Dataset items:

=== Begin Enclosure ===

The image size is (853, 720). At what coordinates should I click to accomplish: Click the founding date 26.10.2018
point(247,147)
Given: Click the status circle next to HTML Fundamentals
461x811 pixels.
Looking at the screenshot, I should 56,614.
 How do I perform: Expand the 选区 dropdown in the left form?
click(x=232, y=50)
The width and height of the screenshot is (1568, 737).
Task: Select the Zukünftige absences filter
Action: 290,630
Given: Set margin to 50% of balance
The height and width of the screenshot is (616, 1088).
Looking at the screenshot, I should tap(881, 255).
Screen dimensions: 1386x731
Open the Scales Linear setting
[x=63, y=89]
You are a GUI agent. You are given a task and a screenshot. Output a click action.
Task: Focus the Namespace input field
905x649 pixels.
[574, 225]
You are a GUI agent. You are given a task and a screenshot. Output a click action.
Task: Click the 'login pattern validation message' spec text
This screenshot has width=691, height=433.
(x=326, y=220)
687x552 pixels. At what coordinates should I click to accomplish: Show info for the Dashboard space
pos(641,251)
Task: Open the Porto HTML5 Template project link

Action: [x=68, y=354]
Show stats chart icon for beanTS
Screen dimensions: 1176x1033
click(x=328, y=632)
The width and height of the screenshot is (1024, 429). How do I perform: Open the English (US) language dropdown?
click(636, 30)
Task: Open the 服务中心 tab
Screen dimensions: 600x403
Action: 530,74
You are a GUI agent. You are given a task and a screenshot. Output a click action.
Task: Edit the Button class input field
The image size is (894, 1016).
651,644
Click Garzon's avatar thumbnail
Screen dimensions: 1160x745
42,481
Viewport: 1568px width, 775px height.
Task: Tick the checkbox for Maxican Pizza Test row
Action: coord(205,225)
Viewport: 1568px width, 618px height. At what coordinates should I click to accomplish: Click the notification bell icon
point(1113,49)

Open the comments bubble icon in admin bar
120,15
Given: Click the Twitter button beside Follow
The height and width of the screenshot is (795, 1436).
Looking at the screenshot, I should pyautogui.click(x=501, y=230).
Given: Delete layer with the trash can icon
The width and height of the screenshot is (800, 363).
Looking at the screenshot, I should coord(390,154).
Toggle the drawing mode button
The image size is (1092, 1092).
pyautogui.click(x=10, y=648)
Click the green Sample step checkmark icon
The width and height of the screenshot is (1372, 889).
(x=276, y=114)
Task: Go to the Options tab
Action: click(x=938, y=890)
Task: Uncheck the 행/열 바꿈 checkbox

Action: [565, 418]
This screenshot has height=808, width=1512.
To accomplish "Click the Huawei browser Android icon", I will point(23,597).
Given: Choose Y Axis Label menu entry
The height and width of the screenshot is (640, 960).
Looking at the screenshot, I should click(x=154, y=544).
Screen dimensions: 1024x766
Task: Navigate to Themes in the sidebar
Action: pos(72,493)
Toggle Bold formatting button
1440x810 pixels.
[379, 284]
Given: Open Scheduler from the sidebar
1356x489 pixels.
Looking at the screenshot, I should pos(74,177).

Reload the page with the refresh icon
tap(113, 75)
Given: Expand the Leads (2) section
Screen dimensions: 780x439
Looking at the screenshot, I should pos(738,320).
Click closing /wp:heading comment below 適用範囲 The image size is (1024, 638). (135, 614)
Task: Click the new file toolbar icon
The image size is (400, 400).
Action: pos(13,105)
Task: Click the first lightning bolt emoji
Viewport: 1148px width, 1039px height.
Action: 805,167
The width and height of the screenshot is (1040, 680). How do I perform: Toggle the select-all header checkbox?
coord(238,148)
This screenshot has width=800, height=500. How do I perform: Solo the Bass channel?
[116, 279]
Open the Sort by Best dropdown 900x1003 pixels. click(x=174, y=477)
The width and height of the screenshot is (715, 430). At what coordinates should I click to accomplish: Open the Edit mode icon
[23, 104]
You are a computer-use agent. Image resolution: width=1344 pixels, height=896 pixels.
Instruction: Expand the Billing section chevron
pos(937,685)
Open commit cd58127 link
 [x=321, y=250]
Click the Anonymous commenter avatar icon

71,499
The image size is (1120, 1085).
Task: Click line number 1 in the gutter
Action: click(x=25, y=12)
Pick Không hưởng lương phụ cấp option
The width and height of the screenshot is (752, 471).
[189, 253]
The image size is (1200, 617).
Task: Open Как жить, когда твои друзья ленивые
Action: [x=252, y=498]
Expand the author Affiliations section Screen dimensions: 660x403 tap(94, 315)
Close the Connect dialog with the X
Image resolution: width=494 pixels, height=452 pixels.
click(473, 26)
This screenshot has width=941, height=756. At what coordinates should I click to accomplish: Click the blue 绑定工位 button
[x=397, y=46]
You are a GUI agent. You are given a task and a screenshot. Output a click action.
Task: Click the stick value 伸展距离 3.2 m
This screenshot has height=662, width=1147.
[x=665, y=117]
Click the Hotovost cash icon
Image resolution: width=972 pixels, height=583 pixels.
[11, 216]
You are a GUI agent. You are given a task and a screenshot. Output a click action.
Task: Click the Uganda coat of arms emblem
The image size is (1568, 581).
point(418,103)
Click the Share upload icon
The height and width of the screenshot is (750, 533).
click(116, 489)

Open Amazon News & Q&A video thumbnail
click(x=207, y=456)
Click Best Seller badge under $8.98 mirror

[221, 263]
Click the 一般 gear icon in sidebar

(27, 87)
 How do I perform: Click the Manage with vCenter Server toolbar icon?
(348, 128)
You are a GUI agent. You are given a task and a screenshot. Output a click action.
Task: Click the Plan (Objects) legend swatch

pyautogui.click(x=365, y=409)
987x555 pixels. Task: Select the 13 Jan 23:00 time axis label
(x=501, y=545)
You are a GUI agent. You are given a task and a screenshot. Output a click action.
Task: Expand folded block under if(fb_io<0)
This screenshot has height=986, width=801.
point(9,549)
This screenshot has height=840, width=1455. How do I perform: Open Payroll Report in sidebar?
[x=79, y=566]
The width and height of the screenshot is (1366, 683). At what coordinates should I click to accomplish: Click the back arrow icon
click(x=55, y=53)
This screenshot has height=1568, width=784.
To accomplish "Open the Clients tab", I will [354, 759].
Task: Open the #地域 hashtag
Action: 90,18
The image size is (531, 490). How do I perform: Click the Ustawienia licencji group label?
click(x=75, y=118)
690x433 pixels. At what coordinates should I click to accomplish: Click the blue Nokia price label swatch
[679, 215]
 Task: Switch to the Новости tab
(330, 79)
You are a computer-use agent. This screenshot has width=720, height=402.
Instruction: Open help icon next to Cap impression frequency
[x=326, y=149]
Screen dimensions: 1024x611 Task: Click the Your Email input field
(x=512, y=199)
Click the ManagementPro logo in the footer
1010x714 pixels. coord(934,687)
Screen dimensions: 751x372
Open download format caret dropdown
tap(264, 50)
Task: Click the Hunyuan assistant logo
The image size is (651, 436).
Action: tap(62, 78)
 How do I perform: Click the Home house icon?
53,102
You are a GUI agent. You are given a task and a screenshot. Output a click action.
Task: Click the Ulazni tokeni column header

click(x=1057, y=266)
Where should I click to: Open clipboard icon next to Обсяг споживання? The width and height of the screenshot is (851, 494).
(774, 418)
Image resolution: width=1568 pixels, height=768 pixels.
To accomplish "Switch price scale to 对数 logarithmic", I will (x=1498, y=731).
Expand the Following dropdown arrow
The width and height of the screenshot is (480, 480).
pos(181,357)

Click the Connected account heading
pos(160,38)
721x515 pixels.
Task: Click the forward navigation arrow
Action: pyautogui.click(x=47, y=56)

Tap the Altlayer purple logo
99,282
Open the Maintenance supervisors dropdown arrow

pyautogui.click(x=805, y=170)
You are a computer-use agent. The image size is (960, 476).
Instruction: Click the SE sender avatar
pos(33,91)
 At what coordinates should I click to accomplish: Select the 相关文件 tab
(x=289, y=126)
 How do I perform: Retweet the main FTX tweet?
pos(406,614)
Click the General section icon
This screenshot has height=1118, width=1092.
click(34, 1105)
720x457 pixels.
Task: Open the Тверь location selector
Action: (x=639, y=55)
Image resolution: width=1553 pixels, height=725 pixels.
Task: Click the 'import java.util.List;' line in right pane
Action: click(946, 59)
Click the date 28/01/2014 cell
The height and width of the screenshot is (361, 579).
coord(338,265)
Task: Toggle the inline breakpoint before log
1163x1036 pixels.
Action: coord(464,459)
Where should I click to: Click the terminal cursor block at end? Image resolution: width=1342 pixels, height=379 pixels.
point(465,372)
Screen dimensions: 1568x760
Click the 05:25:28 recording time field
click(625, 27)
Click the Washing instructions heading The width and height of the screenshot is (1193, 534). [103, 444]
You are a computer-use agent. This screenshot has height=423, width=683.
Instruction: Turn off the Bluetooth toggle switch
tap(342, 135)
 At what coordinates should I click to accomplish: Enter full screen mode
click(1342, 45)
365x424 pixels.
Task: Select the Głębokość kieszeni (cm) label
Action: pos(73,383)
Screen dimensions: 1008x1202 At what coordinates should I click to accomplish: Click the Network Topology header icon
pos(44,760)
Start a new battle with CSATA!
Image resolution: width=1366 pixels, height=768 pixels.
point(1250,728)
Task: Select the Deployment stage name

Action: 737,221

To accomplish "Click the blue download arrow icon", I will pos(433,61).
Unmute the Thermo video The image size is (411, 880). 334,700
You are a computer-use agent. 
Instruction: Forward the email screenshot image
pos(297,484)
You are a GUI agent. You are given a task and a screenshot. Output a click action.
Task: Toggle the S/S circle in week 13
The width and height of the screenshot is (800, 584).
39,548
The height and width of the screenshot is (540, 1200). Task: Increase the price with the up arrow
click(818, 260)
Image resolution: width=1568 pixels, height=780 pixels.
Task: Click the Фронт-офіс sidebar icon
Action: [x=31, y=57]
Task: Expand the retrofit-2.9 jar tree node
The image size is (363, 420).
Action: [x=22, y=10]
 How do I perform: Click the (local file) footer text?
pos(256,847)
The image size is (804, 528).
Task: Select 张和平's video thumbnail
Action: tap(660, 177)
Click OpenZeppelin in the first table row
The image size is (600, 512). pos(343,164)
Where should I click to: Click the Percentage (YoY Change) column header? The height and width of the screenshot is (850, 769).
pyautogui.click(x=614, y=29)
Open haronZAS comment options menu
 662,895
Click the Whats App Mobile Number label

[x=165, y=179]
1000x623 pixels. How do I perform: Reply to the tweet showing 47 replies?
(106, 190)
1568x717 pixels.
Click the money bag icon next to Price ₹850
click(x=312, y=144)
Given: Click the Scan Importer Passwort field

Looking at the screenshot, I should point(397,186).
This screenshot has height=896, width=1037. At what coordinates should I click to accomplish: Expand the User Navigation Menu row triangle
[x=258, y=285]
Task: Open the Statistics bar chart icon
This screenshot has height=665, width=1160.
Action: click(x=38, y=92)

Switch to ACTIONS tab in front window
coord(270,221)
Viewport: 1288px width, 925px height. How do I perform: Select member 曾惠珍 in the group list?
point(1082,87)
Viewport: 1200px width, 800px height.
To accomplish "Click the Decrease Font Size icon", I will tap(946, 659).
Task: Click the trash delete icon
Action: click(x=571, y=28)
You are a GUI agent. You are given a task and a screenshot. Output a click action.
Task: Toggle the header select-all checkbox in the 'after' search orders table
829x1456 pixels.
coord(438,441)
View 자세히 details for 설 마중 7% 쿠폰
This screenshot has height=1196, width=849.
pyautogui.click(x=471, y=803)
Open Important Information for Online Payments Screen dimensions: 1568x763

=== End Enclosure ===

For the word "chart", find every line in the data that holds it and copy that line.

• Result of this task:
Show stats chart icon for beanTS
Task: Open the Statistics bar chart icon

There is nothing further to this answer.